King Charles III and Queen Camilla headed to the Vatican for a long-awaited state visit this week, and they brought along a remarkable heirloom diamond brooch that may have more than a century of history with the royal family.

On Thursday, King Charles III and Queen Camilla headed to the Holy See for a brief state visit with Pope Leo XIV. The visit was timed to celebrate the 2025 Jubilee Year of the Catholic Church, and it had originally been scheduled to take place in April during Charles and Camilla’s state visit to Italy.

That formal April visit was postponed because of the declining health of Pope Francis, who passed away shortly afterward. Charles and Camilla did get to have a brief audience with Francis during the Italian visit, with Camilla wearing the late Queen’s Greville Ivy Leaf Clips on her black dress.

During Thursday’s visit, the royal couple held their first meeting with the newly-elected Pope Leo XIV and exchanged gifts. Charles described the presentation as a “small token of esteem and appreciation.” The items exchanged included signed photographs and artwork. The King offered the Pope an icon of St. Edward the Confessor, while the Pope presented a version of the mosaic of Christ Pantocrator to the royal couple.
Orders were exchanged, too. The King made the Pope an Honorary Knight Grand Cross of the Order of the Bath, while Charles and Camilla received the Order of Pope Pius IX (with the collar for Charles). Camilla can be seen wearing the ribbon of the order in some of the photographs from the visit.
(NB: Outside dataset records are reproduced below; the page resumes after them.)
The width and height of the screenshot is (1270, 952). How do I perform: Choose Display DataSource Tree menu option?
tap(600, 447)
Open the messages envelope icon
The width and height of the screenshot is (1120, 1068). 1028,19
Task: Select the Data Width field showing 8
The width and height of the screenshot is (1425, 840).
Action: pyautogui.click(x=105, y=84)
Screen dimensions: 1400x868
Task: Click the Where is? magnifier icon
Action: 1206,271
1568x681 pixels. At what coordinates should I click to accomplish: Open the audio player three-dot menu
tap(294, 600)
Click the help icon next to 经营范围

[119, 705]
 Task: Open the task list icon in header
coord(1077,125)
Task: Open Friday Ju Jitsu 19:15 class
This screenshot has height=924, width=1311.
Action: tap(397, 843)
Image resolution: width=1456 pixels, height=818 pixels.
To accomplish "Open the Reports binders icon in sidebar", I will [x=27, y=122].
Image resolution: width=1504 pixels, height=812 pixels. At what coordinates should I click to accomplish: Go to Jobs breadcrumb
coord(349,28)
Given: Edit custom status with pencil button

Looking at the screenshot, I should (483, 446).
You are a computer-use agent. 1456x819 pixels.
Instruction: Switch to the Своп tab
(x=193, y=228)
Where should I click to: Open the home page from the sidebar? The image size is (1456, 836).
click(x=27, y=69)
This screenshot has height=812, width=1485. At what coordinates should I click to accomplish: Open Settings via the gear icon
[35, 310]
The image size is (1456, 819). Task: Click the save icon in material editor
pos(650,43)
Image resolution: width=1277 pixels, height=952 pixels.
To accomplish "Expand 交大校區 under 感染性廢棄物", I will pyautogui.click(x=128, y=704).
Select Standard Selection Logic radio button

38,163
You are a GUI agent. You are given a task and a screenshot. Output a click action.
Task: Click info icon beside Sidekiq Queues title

Before the visit concluded, the heads of the Anglican and Roman Catholic Churches participated in something unusual: an ecumenical prayer service in the Sistine Chapel. During the service, they became the first pope and British monarch to pray together at a church service since the Reformation.
The BBC noted ahead of the visit, “The service in the Sistine Chapel will be focused on protecting nature, in recognition of the King’s enthusiastic support of environmental causes. But its purpose will be to show harmony between the two religious denominations, with the Sistine Chapel Choir singing alongside the Choir of St George’s Chapel and the Choir of His Majesty’s Chapel Royal.”

For the state visit, Queen Camilla wore a traditional black dress with a headpiece and veil. The dress code for women visiting the Vatican has evolved over the years. (Earlier this year at Hidden Gems, I wrote a piece on the different ensembles worn by the late Queen Elizabeth II during her many meetings with various popes.)

With the ensemble, Queen Camilla wore her favorite diamond and pearl drop earrings, plus her four-row pearl choker with the round diamond clasp, as well as a necklace with a gold pendant engraved with the initials of her grandchildren.

The brooch she wore for the papal visit, shown here on a previous occasion, is called the “Raspberry Pip Brooch” by Buckingham Palace. The jewel is in the shape of an embellished cross, and it is set with both white and yellow diamonds.

The palace has briefed that the brooch belonged to the late Queen Elizabeth II, but many (including me) believe that it has at least two more centuries of history with the family. The Countess of Strathmore, mother of Queen Elizabeth the Queen Mother, had a very similar (and perhaps identical) diamond cross brooch in her own jewelry collection. She wears the jewel in this photograph with her granddaughter, the infant Elizabeth II, taken in 1927.

When Lady Strathmore died in 1938, she left her “yellow diamond cross” to her youngest daughter, Queen Elizabeth the Queen Mother. It would make sense that the jewel stayed with the Queen Mum for the decades that followed until it would have been inherited by Queen Elizabeth II in 2002.

We saw Queen Camilla make her public debut in the cross brooch on Christmas Day at Sandringham in December 2023, a little over a year after her husband inherited the throne.

She has worn the brooch on several occasions since then. In May of this year, she chose it for a visit to the newly reopened Sainsbury Wing at the National Gallery, where she and Charles unveiled their state portraits.

We also saw her wear it on the fourth day of the races at Royal Ascot this year, pairing it with a white ensemble and her diamond coronation earrings.

Now, the brooch joins the select group of British royal jewels that have made appearances at the Vatican. The cross nods to the important religious symbolism of the visit while still packing enough diamond sparkle to make it elevated enough for a state occasion.